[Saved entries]
####
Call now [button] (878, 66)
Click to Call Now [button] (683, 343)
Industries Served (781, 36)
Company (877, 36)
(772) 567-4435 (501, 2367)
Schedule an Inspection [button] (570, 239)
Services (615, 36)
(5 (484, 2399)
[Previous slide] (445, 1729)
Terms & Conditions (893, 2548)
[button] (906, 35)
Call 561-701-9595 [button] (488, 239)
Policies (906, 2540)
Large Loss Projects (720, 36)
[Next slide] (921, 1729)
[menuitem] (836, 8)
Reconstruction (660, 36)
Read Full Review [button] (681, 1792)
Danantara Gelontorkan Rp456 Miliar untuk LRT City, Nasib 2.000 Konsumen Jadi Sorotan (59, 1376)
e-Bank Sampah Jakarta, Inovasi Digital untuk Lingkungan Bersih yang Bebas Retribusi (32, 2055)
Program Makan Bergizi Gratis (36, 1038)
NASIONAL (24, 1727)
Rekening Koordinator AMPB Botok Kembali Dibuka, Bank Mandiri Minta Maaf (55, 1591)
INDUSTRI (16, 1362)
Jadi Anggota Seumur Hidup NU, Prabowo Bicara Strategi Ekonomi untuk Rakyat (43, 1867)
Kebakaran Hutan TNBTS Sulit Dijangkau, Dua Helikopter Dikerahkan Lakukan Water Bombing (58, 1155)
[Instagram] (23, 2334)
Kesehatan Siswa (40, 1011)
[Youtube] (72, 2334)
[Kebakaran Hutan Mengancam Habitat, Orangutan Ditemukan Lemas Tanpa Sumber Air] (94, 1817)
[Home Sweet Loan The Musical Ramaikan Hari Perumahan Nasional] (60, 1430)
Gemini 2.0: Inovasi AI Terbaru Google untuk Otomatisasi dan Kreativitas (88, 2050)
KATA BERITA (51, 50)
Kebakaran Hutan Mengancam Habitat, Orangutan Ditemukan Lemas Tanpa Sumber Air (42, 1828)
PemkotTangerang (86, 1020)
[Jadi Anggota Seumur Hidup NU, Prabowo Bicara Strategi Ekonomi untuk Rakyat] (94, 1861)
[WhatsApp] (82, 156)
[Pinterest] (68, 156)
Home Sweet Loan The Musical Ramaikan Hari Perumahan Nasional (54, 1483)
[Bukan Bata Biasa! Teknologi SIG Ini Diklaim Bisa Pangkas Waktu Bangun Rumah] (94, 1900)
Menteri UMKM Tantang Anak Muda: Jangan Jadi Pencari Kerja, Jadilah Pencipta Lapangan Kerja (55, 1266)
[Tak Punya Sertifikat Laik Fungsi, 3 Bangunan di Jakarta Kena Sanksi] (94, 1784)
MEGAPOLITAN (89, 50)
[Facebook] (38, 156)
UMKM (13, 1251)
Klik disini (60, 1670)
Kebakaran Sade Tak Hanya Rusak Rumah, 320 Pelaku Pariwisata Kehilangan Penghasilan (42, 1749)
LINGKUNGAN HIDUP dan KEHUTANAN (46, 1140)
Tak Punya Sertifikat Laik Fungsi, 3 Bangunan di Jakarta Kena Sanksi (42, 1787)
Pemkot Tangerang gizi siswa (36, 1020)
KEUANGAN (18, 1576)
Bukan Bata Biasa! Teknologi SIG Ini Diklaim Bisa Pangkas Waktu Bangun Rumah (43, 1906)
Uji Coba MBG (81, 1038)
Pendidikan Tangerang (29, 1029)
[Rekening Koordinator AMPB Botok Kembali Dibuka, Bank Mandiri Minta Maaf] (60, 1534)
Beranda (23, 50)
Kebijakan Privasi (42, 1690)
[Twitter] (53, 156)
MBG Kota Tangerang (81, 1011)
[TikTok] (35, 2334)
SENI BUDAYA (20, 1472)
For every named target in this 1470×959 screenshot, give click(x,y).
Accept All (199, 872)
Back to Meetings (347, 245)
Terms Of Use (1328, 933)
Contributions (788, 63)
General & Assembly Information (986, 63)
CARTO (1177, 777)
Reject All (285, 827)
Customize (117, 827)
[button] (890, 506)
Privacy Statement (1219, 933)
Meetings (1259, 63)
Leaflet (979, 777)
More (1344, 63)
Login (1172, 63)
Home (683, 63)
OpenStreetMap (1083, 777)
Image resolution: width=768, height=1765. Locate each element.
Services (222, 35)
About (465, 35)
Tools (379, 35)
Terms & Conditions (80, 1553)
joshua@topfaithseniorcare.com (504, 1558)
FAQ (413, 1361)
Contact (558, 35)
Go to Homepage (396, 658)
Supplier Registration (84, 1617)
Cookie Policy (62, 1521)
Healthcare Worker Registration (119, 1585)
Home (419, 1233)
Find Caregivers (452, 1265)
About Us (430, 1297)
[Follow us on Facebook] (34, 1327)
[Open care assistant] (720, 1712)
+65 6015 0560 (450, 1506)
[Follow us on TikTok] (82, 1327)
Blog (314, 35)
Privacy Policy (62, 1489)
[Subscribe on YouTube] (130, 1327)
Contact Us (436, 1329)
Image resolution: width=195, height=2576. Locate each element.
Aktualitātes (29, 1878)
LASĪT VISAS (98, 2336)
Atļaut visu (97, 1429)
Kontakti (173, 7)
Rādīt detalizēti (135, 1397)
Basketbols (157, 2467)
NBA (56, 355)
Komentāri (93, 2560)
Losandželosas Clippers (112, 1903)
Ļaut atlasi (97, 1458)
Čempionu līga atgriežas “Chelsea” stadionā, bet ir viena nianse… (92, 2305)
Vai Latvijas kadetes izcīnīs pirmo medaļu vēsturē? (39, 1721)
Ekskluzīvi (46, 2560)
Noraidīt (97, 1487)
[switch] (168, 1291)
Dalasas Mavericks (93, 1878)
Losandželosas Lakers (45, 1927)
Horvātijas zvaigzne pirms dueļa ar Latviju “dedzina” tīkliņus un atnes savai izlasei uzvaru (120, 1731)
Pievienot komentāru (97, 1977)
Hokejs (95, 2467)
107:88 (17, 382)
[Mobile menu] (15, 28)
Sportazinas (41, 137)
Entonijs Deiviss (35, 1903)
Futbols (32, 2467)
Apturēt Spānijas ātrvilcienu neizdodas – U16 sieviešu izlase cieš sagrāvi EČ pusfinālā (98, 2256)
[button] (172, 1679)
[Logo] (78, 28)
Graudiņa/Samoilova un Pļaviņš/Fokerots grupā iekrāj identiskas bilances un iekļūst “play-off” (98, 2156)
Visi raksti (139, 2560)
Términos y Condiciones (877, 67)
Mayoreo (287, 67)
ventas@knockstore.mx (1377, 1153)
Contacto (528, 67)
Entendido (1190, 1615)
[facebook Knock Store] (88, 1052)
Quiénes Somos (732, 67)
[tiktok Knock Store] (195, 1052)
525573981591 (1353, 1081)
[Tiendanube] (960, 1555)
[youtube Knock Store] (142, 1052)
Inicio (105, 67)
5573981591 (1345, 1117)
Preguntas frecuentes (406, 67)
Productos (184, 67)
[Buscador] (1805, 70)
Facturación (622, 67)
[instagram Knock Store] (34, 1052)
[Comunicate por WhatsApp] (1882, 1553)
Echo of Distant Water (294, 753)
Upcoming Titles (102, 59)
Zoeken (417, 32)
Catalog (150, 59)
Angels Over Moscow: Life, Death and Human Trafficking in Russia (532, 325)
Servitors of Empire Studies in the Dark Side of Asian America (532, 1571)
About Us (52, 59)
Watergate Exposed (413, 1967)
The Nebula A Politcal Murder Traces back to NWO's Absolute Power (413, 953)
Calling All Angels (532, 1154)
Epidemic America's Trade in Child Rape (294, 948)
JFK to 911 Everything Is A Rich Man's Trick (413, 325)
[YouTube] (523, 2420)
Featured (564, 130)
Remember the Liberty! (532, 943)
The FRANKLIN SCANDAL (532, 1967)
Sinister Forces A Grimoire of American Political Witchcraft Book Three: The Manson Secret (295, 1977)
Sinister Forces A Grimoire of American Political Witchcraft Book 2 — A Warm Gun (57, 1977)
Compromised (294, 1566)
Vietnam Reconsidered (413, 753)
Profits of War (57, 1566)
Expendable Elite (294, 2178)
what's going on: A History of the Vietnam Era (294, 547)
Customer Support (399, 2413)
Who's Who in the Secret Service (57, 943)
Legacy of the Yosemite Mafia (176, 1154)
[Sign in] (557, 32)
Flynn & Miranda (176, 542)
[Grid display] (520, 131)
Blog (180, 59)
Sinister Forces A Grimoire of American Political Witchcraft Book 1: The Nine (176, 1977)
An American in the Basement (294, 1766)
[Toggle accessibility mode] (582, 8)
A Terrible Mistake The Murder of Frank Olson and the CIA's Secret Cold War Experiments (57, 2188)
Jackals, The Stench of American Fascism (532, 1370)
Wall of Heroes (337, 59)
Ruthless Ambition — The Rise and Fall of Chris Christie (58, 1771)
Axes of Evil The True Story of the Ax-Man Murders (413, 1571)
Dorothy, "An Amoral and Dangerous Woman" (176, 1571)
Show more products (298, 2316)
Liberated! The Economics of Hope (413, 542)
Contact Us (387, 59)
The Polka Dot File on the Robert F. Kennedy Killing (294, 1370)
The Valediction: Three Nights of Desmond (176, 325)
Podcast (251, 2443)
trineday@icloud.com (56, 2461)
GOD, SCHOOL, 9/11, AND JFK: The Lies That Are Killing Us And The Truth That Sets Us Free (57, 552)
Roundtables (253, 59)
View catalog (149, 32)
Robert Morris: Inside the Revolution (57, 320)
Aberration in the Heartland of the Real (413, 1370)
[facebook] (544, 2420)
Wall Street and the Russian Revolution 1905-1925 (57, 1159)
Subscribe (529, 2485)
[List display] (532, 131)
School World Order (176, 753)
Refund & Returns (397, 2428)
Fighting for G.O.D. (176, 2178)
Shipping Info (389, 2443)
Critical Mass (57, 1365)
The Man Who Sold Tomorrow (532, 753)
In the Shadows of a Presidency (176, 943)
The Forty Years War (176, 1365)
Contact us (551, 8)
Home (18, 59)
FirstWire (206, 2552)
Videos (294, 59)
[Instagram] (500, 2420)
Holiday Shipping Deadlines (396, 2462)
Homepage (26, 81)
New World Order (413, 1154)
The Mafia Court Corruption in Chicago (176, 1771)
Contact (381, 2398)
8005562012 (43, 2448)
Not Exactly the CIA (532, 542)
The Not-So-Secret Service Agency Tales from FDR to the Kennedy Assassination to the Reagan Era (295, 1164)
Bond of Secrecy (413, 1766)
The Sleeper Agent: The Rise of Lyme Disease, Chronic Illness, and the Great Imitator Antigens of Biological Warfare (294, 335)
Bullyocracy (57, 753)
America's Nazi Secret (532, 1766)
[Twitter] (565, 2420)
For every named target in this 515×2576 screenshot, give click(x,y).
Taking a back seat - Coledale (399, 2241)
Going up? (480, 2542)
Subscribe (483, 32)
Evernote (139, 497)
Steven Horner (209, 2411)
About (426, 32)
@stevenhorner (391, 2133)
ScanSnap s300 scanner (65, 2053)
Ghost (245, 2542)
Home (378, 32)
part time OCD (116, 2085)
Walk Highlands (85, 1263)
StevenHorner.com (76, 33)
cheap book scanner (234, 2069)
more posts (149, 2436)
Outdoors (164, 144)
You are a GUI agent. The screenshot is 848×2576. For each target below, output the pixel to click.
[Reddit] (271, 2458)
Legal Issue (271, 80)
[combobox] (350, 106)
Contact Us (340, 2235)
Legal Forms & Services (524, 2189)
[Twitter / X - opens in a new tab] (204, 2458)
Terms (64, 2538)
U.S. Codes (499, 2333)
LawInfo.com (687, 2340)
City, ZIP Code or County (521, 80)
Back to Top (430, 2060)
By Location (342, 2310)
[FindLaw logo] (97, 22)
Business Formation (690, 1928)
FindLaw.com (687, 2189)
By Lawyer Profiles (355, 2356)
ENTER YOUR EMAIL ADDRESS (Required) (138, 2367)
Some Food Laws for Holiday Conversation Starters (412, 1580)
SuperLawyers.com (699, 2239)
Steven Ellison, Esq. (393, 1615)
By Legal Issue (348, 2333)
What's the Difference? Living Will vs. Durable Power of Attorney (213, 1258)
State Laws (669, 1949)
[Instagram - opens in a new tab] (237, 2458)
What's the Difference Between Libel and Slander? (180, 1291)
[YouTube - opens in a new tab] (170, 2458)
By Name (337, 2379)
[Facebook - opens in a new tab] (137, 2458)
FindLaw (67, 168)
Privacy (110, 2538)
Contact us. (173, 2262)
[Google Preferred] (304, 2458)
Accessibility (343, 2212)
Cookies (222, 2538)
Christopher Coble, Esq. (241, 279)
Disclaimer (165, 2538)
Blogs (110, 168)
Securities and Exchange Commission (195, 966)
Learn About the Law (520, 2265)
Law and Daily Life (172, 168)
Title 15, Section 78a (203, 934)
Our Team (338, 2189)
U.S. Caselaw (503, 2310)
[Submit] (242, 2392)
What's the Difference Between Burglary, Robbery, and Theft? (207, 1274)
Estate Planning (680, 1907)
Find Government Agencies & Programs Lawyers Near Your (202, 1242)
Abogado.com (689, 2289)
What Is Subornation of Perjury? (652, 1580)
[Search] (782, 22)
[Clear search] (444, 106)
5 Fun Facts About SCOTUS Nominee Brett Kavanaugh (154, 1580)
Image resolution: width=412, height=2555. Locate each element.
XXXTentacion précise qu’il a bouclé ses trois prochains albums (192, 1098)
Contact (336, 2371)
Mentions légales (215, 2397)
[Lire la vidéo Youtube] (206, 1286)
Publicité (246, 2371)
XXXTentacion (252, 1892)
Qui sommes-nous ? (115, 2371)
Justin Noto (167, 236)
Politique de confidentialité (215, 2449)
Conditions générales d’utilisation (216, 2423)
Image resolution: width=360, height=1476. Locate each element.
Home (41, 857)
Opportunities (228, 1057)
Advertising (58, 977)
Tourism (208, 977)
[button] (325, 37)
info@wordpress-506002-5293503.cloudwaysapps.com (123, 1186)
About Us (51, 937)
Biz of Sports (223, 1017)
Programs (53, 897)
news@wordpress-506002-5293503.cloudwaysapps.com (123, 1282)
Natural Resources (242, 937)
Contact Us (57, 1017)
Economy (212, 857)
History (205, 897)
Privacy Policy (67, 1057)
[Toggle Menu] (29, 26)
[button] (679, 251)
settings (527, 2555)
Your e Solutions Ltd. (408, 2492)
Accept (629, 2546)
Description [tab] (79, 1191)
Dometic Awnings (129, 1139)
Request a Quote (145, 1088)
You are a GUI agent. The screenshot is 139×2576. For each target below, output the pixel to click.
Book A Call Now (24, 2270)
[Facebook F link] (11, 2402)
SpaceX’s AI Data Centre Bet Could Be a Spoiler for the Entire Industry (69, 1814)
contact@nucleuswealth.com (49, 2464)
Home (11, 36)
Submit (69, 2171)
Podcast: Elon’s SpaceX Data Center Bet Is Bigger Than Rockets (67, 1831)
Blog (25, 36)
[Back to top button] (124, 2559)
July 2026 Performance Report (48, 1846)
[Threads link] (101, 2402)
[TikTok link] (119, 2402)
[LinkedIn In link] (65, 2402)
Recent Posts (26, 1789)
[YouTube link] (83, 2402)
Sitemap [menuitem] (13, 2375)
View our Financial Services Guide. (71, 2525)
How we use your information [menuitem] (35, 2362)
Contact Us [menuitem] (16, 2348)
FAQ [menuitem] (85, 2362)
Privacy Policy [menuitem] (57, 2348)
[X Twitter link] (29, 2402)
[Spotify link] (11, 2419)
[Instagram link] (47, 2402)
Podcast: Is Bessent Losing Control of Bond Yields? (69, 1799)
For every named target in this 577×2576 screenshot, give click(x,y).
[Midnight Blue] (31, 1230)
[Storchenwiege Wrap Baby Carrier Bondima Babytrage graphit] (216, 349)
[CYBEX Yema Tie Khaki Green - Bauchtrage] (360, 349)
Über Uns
####
_What to produce_: Exactly as they stand, please print the lines from the first line of the records above down to the line that includes "[Pinterest] (68, 156)", both of those included and no others.

_Solution to the exercise_:
Call now [button] (878, 66)
Click to Call Now [button] (683, 343)
Industries Served (781, 36)
Company (877, 36)
(772) 567-4435 (501, 2367)
Schedule an Inspection [button] (570, 239)
Services (615, 36)
(5 (484, 2399)
[Previous slide] (445, 1729)
Terms & Conditions (893, 2548)
[button] (906, 35)
Call 561-701-9595 [button] (488, 239)
Policies (906, 2540)
Large Loss Projects (720, 36)
[Next slide] (921, 1729)
[menuitem] (836, 8)
Reconstruction (660, 36)
Read Full Review [button] (681, 1792)
Danantara Gelontorkan Rp456 Miliar untuk LRT City, Nasib 2.000 Konsumen Jadi Sorotan (59, 1376)
e-Bank Sampah Jakarta, Inovasi Digital untuk Lingkungan Bersih yang Bebas Retribusi (32, 2055)
Program Makan Bergizi Gratis (36, 1038)
NASIONAL (24, 1727)
Rekening Koordinator AMPB Botok Kembali Dibuka, Bank Mandiri Minta Maaf (55, 1591)
INDUSTRI (16, 1362)
Jadi Anggota Seumur Hidup NU, Prabowo Bicara Strategi Ekonomi untuk Rakyat (43, 1867)
Kebakaran Hutan TNBTS Sulit Dijangkau, Dua Helikopter Dikerahkan Lakukan Water Bombing (58, 1155)
[Instagram] (23, 2334)
Kesehatan Siswa (40, 1011)
[Youtube] (72, 2334)
[Kebakaran Hutan Mengancam Habitat, Orangutan Ditemukan Lemas Tanpa Sumber Air] (94, 1817)
[Home Sweet Loan The Musical Ramaikan Hari Perumahan Nasional] (60, 1430)
Gemini 2.0: Inovasi AI Terbaru Google untuk Otomatisasi dan Kreativitas (88, 2050)
KATA BERITA (51, 50)
Kebakaran Hutan Mengancam Habitat, Orangutan Ditemukan Lemas Tanpa Sumber Air (42, 1828)
PemkotTangerang (86, 1020)
[Jadi Anggota Seumur Hidup NU, Prabowo Bicara Strategi Ekonomi untuk Rakyat] (94, 1861)
[WhatsApp] (82, 156)
[Pinterest] (68, 156)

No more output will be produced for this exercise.